(What you are asked to do):
Render the stretch of the listing below that begins at the line containing "Click the Mapping button" and ends at the line containing "Select the 'Top'", both included, as a JSON list of strings with one string per line. Skip blank lines.

(Input):

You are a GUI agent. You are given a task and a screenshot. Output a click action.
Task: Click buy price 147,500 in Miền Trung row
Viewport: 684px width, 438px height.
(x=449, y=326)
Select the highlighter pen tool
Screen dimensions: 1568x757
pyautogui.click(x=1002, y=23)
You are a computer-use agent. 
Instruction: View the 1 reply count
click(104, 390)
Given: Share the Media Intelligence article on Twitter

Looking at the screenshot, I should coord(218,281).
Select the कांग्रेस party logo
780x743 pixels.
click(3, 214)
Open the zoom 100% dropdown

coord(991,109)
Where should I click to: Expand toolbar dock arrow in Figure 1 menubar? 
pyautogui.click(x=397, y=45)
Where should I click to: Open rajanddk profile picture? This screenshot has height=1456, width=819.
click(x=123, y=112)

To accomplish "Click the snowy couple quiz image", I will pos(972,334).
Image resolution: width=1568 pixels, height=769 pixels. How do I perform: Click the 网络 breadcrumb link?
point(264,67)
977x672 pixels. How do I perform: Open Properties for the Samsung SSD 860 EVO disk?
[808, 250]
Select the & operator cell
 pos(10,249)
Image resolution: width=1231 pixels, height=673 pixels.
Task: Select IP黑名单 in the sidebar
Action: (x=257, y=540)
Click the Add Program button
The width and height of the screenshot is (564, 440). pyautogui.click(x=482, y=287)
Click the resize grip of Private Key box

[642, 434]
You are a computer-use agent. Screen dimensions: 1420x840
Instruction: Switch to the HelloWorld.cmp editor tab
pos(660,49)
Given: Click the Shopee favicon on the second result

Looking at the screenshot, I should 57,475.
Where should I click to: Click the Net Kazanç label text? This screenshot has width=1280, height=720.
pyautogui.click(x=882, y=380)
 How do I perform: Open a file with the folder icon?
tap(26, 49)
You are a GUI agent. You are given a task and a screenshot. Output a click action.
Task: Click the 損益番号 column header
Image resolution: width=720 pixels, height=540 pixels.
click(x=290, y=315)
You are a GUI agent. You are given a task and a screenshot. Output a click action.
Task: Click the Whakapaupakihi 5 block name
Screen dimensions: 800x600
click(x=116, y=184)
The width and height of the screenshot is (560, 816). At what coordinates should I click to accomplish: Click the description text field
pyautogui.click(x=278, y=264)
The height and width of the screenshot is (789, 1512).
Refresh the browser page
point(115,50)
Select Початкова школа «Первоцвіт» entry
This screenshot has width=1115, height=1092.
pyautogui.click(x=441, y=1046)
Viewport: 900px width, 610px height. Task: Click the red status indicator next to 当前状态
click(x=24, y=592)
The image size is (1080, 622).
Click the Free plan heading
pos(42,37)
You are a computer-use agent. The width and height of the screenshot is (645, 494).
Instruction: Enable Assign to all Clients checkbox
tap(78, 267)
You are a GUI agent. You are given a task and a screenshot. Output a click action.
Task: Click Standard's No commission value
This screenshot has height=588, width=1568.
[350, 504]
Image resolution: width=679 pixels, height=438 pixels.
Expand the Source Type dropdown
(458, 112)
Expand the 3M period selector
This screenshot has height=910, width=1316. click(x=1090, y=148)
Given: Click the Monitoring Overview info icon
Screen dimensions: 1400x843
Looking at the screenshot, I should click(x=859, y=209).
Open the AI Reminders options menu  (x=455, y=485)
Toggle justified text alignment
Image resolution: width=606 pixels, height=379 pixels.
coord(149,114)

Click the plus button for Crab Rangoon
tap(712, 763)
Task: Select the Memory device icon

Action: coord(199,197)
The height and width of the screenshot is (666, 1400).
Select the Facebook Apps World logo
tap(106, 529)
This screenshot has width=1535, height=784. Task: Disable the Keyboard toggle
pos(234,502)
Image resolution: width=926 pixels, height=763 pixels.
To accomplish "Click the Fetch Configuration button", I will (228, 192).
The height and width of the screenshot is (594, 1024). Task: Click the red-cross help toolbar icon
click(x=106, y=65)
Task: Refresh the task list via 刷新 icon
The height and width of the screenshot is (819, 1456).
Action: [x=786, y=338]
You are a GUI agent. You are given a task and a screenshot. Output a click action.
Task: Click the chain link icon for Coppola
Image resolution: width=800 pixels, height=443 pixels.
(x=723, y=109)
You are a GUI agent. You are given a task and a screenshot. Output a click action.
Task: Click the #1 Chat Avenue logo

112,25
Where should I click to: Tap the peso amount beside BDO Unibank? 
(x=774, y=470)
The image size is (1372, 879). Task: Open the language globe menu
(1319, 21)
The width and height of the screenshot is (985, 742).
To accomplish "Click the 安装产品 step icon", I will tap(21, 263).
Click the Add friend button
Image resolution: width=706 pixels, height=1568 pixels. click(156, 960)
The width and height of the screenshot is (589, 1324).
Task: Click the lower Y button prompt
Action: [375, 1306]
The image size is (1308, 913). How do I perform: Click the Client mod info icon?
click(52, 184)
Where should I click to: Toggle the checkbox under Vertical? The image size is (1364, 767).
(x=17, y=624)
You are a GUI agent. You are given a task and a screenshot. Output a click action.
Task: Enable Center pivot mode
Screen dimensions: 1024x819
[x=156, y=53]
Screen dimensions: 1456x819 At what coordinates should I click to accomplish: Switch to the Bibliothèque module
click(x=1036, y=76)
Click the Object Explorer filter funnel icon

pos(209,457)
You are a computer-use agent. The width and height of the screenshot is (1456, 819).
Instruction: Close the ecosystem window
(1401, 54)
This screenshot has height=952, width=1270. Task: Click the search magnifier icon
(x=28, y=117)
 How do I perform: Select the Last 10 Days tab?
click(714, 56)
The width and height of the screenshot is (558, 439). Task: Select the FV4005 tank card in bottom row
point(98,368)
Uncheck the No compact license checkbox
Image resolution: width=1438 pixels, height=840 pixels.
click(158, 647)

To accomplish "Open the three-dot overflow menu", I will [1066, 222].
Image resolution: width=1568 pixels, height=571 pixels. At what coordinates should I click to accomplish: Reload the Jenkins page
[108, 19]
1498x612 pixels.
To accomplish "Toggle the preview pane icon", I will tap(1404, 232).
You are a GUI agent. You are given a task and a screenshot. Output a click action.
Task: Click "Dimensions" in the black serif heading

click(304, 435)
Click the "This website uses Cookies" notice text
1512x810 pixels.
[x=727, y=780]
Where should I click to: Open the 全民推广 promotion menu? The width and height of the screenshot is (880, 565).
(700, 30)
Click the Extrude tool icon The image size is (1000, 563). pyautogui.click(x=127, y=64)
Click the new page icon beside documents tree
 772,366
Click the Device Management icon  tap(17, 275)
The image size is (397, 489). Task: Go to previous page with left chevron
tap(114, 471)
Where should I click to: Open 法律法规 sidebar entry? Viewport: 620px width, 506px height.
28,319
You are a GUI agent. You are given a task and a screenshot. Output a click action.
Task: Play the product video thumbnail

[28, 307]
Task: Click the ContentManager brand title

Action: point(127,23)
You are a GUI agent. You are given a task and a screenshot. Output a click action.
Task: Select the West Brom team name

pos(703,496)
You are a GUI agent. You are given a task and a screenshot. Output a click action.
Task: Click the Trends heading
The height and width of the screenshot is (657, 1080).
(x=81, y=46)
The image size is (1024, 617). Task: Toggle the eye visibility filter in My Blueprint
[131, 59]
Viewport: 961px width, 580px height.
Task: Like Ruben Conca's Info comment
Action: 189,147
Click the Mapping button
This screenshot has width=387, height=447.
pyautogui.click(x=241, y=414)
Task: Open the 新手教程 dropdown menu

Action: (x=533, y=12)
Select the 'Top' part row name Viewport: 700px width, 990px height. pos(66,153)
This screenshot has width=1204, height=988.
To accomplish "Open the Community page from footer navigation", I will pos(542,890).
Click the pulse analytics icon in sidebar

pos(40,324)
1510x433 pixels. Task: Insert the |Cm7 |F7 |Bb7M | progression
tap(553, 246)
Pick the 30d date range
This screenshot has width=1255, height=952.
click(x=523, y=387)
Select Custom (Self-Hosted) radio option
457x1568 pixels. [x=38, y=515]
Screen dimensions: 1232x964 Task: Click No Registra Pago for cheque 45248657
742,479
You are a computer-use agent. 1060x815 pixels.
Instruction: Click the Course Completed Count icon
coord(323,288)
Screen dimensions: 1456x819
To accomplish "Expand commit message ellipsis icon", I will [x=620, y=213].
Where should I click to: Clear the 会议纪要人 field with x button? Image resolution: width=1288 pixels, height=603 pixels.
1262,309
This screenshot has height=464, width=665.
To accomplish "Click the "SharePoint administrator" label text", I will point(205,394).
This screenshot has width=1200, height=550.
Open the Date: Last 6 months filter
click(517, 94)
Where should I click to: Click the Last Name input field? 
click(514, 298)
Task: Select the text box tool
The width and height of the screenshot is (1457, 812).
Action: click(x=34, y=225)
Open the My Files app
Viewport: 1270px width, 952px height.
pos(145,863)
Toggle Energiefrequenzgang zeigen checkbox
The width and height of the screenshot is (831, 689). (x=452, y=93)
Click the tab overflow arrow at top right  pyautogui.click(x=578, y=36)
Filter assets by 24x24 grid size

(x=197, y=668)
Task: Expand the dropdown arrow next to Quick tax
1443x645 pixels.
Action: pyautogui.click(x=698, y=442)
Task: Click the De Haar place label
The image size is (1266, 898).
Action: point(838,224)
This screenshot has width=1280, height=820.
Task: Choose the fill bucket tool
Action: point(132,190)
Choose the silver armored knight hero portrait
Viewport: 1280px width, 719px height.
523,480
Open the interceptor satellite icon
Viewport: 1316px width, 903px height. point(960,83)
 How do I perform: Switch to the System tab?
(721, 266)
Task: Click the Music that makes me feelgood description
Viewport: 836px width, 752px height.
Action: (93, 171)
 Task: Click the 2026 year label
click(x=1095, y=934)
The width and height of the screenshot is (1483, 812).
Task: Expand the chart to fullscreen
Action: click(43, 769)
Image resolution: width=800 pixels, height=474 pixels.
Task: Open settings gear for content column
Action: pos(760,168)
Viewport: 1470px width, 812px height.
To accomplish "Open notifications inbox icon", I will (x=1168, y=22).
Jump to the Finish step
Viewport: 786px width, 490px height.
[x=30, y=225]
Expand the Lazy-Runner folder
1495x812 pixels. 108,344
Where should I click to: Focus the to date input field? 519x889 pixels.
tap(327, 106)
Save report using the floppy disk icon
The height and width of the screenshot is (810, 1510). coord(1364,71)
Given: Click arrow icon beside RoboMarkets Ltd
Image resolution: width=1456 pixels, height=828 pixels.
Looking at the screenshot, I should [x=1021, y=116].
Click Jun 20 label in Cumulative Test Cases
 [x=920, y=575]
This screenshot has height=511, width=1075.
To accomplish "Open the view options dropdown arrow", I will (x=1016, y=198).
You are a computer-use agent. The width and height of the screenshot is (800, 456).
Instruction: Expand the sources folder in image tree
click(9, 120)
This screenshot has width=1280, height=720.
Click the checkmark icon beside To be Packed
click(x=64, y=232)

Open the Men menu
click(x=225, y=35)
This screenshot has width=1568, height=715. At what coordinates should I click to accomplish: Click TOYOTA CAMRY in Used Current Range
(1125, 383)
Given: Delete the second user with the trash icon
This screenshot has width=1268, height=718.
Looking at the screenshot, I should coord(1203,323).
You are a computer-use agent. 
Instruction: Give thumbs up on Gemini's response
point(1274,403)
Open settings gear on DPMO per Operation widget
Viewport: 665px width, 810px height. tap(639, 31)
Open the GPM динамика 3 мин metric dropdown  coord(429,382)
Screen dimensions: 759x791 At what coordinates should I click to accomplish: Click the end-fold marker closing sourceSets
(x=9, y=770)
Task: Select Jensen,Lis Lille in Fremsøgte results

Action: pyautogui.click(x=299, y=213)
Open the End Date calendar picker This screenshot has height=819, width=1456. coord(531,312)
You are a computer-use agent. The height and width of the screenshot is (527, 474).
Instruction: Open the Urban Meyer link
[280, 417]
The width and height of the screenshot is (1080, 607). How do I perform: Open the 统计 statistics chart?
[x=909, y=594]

(Task solution):
[
  "Click the Mapping button",
  "This screenshot has width=387, height=447.",
  "pyautogui.click(x=241, y=414)",
  "Task: Open the 新手教程 dropdown menu",
  "Action: (x=533, y=12)",
  "Select the 'Top' part row name Viewport: 700px width, 990px height. pos(66,153)"
]